Salmonella typhi Vi polysaccharide vaccine; Hepatitis A vaccine

Schedule

What is in this leaflet

This leaflet answers some common questions about Vivaxim.

It does not contain all the available information.

It does not take the place of talking to your doctor or pharmacist.

All medicines, including vaccines, have risks and benefits. Your doctor has weighed the risks of you having Vivaxim against the benefits they expect it will have for you.

If you have any concerns about this vaccine, ask your doctor, nurse or pharmacist.

Keep this leaflet. You may need to read it again.

What VIVAXIM is used for

Vivaxim is a vaccine used to help prevent typhoid fever and hepatitis A disease in adults aged 16 years and older who are at risk of these diseases.

How it works

Vivaxim works by causing your body to produce its own protection against typhoid fever and hepatitis A infection. It does this by making substances called antibodies in the blood, which fight the typhoid bacteria and hepatitis A virus. If a vaccinated person comes into contact with the typhoid or hepatitis A organisms, the body is usually ready to destroy them.

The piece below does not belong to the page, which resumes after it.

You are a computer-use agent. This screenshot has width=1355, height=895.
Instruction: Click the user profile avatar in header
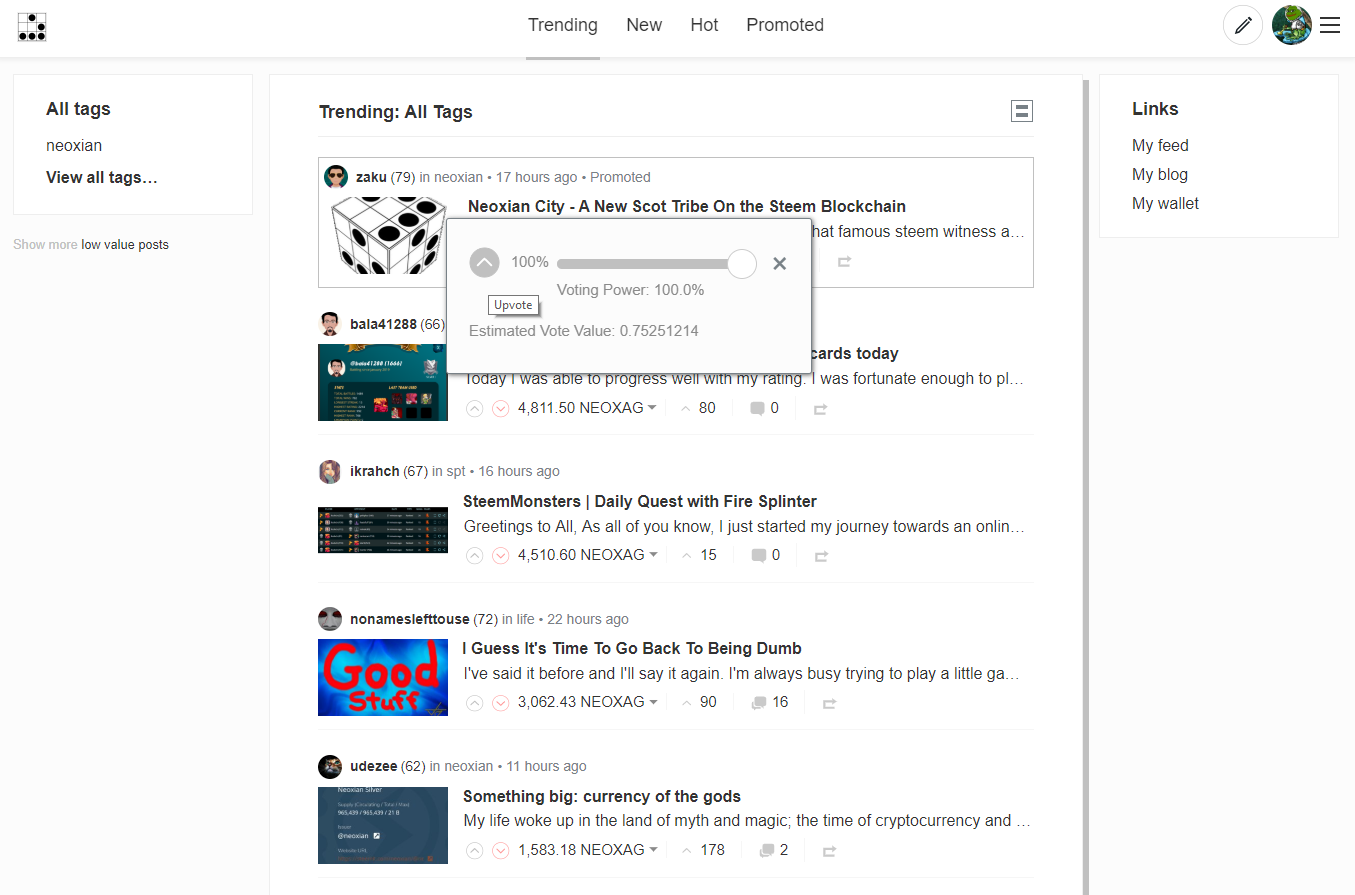pyautogui.click(x=1291, y=25)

Your body usually takes two weeks after vaccination to develop protection against typhoid fever and hepatitis A infection.

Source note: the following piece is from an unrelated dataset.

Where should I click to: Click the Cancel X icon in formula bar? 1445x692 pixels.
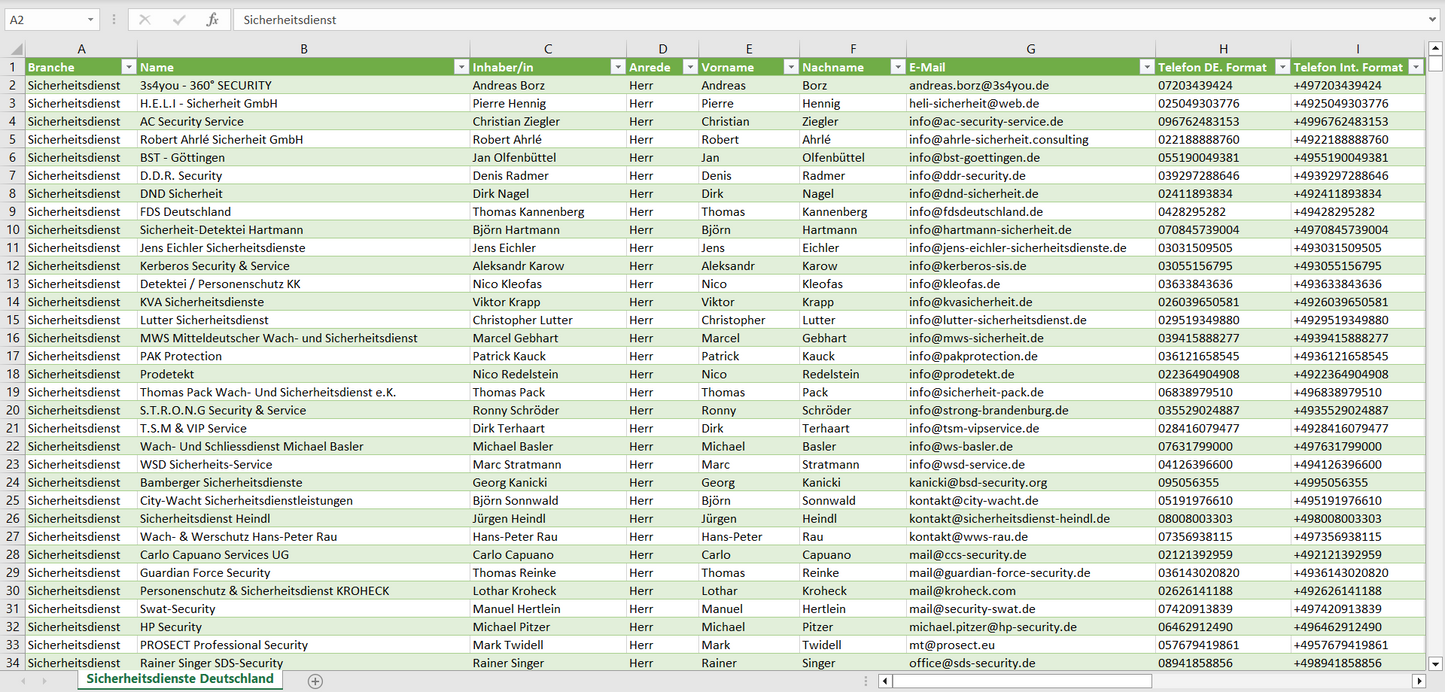[145, 20]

Initial protection is provided by one dose of Vivaxim. For long-lasting protection against hepatitis A virus a booster vaccination with a hepatitis A vaccine will be required 6 to 36 months after vaccination with Vivaxim. The body does not develop long-term protection against typhoid fever and repeat vaccinations are required to maintain protection.

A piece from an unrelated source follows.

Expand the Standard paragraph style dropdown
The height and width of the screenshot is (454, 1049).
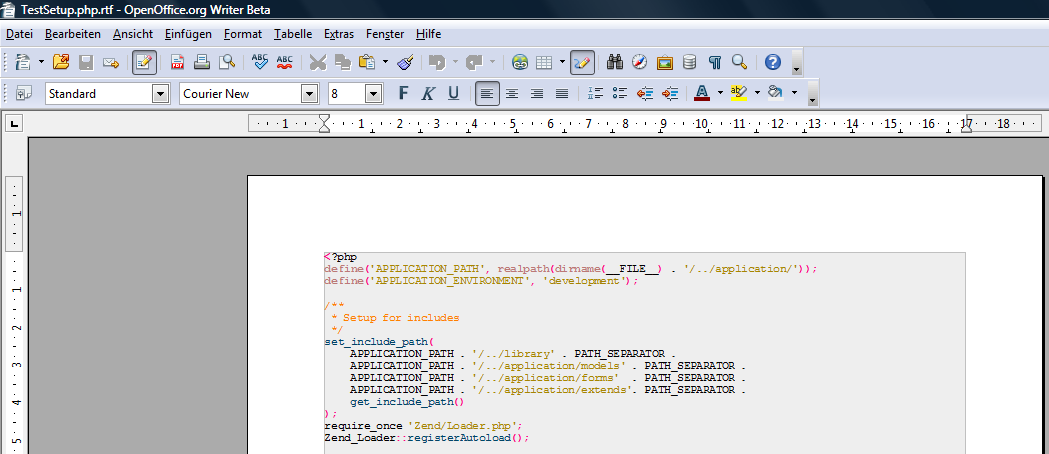160,94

Most people will produce enough antibodies against typhoid fever and hepatitis A infection. However, as with all vaccines, 100% protection cannot be guaranteed.

The vaccine will not give you typhoid fever or hepatitis A infection.

The chance of a severe reaction from Vivaxim is very small, but the risks from not being vaccinated against typhoid fever or hepatitis A infection may be very serious.

Before you are given VIVAXIM

When you must not be given it

You have had a severe reaction to a previous injection of this vaccine.

Do not have Vivaxim if you have an allergy to:

Vivaxim or any of the ingredients listed at the end of this leaflet.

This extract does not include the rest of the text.